Reprogramming of Committed T Cell Progenitors to Macrophages and Dendritic Cells by C/EBPα and PU.1 Transcription Factors

SummaryThe differentiation potential of T lineage cells becomes restricted soon after entry of multipotent precursors into the thymus and is accompanied by a downregulation of the transcription factors C/EBPα and PU.1. To investigate this restriction point, we have expressed C/EBPα and PU.1 in fully committed pre-T cells and found that C/EBPα (and C/EBPβ) induced the formation of functional macrophages. In contrast, PU.1 converted them into myeloid dendritic cells under identical culture conditions.
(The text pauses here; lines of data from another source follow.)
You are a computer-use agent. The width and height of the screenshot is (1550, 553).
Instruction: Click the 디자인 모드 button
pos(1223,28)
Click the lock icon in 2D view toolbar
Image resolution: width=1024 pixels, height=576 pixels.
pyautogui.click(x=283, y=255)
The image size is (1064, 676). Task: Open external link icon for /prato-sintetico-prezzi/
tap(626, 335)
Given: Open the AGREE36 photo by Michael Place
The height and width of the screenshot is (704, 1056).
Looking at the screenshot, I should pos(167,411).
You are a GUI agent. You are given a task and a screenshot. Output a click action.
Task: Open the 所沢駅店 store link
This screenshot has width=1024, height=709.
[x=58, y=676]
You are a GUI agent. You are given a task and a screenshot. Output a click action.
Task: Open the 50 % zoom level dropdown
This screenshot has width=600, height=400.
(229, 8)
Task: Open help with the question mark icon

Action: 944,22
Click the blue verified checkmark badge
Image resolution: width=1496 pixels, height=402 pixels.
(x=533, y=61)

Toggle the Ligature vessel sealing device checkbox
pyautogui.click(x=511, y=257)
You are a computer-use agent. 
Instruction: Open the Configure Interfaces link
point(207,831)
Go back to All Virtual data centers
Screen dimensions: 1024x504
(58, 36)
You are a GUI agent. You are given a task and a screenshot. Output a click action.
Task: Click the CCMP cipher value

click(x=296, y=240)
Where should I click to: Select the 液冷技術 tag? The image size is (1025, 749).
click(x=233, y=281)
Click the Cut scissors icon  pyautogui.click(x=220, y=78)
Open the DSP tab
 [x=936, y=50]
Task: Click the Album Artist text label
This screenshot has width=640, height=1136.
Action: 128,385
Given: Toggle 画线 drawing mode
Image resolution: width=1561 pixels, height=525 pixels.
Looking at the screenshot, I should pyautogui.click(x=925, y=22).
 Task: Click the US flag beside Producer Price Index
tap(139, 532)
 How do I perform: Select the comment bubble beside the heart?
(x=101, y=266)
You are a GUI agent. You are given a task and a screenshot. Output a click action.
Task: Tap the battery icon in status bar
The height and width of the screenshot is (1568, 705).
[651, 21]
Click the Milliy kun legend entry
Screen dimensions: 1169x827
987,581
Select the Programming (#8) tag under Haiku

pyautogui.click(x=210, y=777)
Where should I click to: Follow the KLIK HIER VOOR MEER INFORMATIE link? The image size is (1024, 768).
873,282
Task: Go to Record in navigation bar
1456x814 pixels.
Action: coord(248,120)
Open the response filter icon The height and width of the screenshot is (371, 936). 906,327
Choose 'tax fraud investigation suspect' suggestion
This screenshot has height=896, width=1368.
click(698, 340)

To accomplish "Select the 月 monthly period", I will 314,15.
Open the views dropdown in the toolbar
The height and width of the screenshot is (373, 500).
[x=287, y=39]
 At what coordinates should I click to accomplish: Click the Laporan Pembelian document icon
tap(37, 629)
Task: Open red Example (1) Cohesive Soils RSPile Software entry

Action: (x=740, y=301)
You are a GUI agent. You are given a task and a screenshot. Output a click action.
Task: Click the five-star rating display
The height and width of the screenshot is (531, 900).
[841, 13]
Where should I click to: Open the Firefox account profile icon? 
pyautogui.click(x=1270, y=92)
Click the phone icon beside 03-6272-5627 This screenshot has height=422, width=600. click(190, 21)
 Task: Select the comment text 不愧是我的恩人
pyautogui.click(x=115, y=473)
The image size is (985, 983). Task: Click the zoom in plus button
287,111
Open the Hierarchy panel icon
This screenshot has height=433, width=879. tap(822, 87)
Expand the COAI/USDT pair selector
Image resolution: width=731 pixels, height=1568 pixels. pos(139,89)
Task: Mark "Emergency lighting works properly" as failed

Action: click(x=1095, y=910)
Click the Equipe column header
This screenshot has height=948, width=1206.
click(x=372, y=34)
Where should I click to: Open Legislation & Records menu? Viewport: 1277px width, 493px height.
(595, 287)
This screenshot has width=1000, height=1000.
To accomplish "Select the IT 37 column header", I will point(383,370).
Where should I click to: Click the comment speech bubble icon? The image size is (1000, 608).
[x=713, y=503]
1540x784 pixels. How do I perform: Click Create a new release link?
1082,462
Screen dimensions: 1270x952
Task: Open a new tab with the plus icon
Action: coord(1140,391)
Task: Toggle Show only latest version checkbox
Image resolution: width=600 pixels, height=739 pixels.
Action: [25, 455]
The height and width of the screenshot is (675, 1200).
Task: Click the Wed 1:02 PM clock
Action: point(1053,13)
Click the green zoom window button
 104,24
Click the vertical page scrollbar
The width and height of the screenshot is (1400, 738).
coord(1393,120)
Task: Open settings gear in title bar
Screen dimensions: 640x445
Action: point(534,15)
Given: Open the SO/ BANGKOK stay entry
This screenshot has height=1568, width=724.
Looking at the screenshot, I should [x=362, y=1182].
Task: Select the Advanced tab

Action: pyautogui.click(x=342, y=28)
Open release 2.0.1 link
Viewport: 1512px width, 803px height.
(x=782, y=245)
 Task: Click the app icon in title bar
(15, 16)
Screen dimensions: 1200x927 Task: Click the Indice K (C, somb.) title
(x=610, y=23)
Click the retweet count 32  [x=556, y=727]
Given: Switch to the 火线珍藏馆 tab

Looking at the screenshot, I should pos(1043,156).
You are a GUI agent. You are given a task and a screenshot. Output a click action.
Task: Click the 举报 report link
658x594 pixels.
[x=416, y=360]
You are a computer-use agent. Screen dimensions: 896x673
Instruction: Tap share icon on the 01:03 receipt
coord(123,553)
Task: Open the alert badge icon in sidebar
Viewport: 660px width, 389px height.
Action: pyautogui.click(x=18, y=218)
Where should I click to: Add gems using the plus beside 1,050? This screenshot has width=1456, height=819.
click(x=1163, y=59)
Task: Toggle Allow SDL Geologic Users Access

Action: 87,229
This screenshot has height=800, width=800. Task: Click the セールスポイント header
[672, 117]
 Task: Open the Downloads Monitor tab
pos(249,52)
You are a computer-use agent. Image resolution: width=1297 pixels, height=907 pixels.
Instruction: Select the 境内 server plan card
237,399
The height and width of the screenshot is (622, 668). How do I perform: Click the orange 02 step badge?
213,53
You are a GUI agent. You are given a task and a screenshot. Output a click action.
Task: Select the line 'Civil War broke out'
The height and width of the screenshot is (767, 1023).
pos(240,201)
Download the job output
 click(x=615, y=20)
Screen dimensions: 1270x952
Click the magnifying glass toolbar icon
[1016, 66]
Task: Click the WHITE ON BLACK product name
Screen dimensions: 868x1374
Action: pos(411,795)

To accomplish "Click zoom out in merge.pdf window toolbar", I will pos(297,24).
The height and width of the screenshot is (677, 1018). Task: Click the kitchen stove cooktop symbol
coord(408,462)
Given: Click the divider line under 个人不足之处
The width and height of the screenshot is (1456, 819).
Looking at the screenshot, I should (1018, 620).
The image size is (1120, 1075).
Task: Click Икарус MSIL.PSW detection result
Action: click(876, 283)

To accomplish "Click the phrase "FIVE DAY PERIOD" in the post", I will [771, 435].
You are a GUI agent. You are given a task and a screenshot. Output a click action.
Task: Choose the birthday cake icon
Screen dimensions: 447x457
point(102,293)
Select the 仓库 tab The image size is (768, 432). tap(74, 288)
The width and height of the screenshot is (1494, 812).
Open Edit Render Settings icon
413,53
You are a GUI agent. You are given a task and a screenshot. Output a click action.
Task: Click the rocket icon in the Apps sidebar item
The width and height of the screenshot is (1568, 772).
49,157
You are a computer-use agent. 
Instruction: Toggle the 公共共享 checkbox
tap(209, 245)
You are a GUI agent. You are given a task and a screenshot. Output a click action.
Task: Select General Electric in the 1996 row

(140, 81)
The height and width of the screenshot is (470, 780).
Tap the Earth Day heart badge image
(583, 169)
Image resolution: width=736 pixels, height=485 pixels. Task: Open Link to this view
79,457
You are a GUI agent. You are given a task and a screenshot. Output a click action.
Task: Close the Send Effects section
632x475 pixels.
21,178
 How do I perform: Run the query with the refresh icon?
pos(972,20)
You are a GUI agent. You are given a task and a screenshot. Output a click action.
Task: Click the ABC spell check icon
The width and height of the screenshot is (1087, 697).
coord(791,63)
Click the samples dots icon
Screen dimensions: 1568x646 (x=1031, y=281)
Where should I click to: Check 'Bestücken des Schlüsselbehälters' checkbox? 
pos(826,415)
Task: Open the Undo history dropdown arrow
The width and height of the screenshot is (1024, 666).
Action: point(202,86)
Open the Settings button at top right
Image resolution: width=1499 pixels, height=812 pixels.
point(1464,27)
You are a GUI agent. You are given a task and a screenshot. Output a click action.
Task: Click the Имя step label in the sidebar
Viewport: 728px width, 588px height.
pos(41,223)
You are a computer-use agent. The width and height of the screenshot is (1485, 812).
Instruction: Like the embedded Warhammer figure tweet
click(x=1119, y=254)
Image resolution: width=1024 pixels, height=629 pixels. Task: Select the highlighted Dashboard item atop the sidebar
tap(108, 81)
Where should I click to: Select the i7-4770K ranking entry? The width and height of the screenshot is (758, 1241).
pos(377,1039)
C/EBPα-induced reprogramming is complex because upregulation of some but not all myelomonocytic markers required endogenous PU.1. Notch signaling partially inhibited C/EBPα-induced macrophage formation and completely blocked PU.1-induced dendritic cell formation. Likewise, expression of intracellular Notch or the transcription factor GATA-3 inhibited C/EBPα-induced lineage conversion. Our data show that committed T cell progenitors remain susceptible to the lineage instructive effects of myeloid transcription factors and suggest that Notch signaling induces T lineage restriction by downregulating C/EBPα and PU.1 in multilineage precursors.